Photo Left: Moving toward snow country while climbing the Chatter Creek Trail.
A few hours of climbing brought us to the doorstep of snowcountry at about 4,800 feet. By 5,300 feet, intermittent snow had turned into a wall-to-wall white carpet and the antlers we carried fell off our packs and snapped onto feet. Soon we were striding beside Lake Edna telling stories of old autumn trips through the area when the green larches had gone gold, the blueberries had gone red, and the emerald Lake Edna had gone, well, emerald.

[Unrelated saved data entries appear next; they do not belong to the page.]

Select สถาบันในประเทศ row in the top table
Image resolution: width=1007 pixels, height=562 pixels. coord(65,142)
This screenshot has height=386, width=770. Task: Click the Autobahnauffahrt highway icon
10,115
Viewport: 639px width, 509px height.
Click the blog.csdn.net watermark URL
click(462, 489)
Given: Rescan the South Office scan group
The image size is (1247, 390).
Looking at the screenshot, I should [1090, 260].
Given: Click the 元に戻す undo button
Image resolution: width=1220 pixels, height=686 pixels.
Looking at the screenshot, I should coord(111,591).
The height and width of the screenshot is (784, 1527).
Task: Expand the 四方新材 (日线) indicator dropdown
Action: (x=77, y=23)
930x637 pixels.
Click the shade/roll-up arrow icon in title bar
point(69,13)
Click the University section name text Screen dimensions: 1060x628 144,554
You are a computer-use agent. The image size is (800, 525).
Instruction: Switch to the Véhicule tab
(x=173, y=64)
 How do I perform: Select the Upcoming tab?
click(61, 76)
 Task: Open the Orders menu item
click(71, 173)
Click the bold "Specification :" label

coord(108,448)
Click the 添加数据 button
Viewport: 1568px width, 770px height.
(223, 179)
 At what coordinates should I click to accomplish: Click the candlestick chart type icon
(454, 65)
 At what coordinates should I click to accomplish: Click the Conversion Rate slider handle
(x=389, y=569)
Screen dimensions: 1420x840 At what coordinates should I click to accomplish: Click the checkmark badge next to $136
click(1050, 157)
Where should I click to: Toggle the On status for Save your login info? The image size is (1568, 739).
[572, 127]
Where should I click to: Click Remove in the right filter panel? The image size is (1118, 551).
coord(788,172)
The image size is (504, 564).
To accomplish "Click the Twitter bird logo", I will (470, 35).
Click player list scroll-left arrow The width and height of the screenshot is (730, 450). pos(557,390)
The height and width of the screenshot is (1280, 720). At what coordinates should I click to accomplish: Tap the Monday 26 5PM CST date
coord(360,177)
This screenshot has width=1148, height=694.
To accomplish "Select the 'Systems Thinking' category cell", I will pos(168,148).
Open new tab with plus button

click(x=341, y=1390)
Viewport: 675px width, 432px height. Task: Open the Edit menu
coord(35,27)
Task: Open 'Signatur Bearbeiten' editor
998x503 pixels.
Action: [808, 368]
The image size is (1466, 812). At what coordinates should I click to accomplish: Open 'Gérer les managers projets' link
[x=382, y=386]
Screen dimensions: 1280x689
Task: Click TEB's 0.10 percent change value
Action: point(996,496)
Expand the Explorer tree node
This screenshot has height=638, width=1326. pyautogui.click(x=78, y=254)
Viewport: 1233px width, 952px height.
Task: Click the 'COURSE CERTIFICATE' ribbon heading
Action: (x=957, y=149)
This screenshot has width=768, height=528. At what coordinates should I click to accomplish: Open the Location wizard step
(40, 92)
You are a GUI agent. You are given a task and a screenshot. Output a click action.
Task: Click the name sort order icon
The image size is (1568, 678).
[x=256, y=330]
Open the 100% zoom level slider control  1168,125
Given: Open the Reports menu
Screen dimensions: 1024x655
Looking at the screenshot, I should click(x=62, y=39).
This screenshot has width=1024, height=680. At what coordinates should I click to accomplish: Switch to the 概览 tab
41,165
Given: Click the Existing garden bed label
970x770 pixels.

Onward we strode toward Snowgrass Mountain, which was occasionally tickling the bottom of clouds, occasionally disappearing in one of those hungry, gray amoebas. Saturday’s pessimistic forecast was looking more probable than the rose-colored forecast of Friday, but Snowgrass Mountain, rewarded our efforts to climb it. The clouds lifted as we approached and, from the top, we witnessed the crumpled chaos of this sub-range of the Cascades characterized by black craggy summit ridges and wide basins scooped by the spoons of now extinct pocket glaciers.
Photo Right: On the summit of Snowgrass Mountain.
From Snowgrass, we knew camp at the bottom of the colossal toilet bowl containing Lake Charles would soon be reached. Here we would pull sweat-soaked feet from plastic-shelled boots and, with cups of tea in hand, feast our eyes upon our Cascadian kingdom. Or so we thought. The col (7,500 feet) providing our portal to the lake and looking so innocuous from Snowgrass Mountain proved to be fortified by rock slabs and splintered crags that were dangerous for oafs of our ilk to scramble in ski boots.
We explored several leads through the rock barrier but, without a rope, these looked like pleasant invitations for a gruesome bludgeoning by gravity. Eventually the intrepid Coron, embarrassed by the feeble efforts of his elders, split off and explored a scramble that, with just a few exposed moves, provided successful passage to the pass. From this gap, we skied the spectacular but mushy slopes down to the imprisoned waters of Lake Charles.
Photo Left and Right: Descending into the colossal toilet bowl of Lake Charles.
Much later than we anticipated, we set up camp beside a snow-free island of scree and kicked back to watch the sun set. It was a beautiful show with rising popcorn clouds that glowed pink and distant banks of alto-cumulous clouds that flamed red. It was certainly a sailor’s delight and we settled into the tent knowing that Friday’s fantastic forecast had returned – uberlight raincoats and heavier down coats were apparently the wardrobes of geniuses.
Photo Left: Red sky at night, sailor’s delight.
When I pulled my earplugs early Monday morning, however, all traces of genius had leaked from my ears. Rather than silence, I heard rain drumming our canopy. In such weather even Tom Janisch, the ever-enthusiastic Labrador retriever, was content to huddle in the tent and wait. We slept, we made coffee, we made more coffee, and finally there was nothing to do but face the weather.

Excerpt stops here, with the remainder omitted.